1878 Müllerian mimicry

The book of science

Tom Sharp

Fritz Müller evolution Illustration of Müllerian mimicry

Müllerian mimicry

Fritz Müller, the great German naturalist, discovered that some unpalatable species mimic each other to mutually ward off predators. Different species collaborate, as it were, to show common colors to warn away predators that can learn from their mistakes.

Other discoveries

Azteca trees grow Müller bodies to feed the ants that protect them. Some stingless honey-bees squirt a stinging venom; others make nice pets. The females of some midges either suck blood or laps nectar and they have different mouth parts. Termites are not ants; their castes have both male and female members. In defense of Darwin’s theory of evolution, Müller argued that natural selection was correct.

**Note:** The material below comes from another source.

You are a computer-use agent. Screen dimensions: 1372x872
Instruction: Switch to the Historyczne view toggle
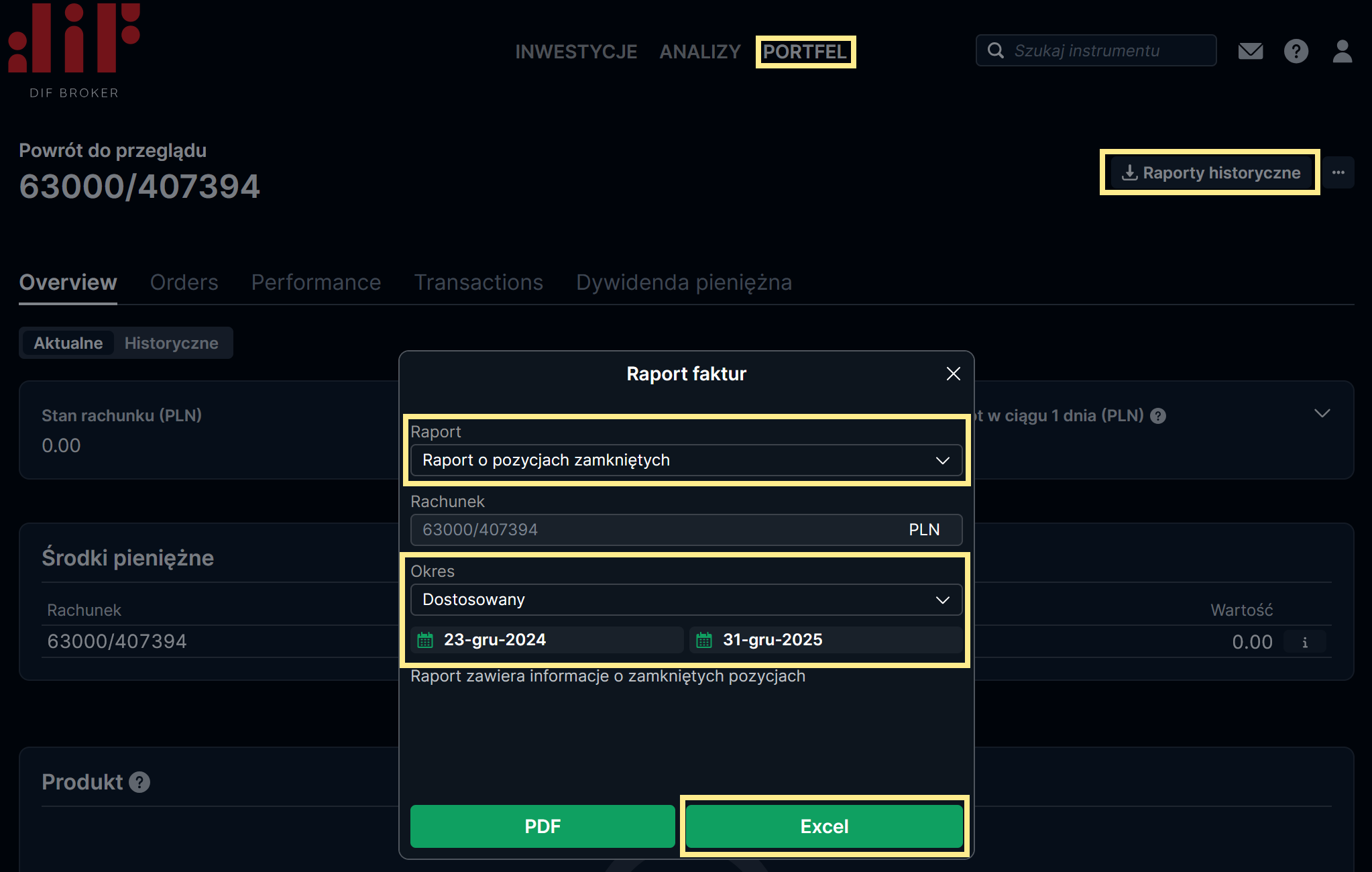[x=171, y=343]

Art imitates life; bugs imitate leaves; all have reasons. Growing crystals imitate plants; yes, but we like there to be a reason for the similarity.

Fritz Müller supported Darwin’s theory of evolution. Darwin incorporated some of Müller’s work in the second edition of his Fertilisation of Orchids. Darwin had Müller’s first paper in English translated and published, and in 1864 Müller wrote Für Darwin to support Darwin’s theory of evolution by natural selection. Darwin wrote letters of support and offered Müller financial help during Müller’s retirement.